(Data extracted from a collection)

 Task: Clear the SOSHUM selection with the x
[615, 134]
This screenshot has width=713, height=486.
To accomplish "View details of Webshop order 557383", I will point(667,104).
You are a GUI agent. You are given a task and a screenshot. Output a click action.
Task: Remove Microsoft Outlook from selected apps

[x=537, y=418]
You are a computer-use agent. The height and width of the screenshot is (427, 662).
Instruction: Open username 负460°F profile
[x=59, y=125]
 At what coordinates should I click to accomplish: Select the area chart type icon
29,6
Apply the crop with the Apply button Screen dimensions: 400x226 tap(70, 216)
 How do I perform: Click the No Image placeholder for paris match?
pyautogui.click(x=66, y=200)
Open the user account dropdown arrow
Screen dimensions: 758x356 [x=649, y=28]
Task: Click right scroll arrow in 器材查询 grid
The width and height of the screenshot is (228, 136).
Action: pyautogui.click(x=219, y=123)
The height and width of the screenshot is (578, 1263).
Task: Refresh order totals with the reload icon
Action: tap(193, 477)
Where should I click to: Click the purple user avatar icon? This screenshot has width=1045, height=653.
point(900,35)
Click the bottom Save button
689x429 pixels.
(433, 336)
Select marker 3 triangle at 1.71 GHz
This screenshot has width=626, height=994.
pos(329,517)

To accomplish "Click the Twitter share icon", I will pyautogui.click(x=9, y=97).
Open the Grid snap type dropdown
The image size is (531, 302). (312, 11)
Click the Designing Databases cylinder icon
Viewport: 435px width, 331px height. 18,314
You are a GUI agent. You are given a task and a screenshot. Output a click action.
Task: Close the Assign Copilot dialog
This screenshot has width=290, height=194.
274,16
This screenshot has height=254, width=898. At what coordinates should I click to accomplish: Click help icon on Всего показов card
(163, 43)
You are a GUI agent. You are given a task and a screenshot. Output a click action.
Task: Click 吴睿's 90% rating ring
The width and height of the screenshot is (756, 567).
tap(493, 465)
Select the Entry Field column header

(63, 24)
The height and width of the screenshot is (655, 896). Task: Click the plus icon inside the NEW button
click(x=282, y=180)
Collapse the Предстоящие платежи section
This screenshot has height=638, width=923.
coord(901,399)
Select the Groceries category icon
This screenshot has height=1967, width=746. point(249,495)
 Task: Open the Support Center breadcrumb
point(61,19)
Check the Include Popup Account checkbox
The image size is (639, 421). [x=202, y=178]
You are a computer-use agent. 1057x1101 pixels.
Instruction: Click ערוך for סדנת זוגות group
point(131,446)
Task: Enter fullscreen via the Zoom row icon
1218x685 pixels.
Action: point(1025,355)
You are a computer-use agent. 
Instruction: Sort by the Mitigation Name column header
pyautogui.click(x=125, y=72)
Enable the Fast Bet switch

Exercise: Which lines of the records above hold the word "will"? Copy each of them.

Exercise output:
To accomplish "View details of Webshop order 557383", I will point(667,104).
To accomplish "Click the Twitter share icon", I will pyautogui.click(x=9, y=97).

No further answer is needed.